Assignment:
Go through the following data and transcribe exactly the stretch of lines from the one holding "Programi (548, 24)" to the one holding "ENG (713, 24)", both included.

Supplied records:
● ● ● ● ●

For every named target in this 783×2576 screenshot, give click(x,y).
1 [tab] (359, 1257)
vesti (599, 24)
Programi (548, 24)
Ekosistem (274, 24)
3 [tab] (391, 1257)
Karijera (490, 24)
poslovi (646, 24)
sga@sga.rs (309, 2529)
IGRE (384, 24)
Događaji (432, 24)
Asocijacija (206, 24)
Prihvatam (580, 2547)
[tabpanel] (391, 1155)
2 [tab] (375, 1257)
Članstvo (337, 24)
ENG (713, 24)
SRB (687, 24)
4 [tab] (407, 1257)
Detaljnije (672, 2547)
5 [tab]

● ● ● ● ●

Task result:
Programi (548, 24)
Ekosistem (274, 24)
3 [tab] (391, 1257)
Karijera (490, 24)
poslovi (646, 24)
sga@sga.rs (309, 2529)
IGRE (384, 24)
Događaji (432, 24)
Asocijacija (206, 24)
Prihvatam (580, 2547)
[tabpanel] (391, 1155)
2 [tab] (375, 1257)
Članstvo (337, 24)
ENG (713, 24)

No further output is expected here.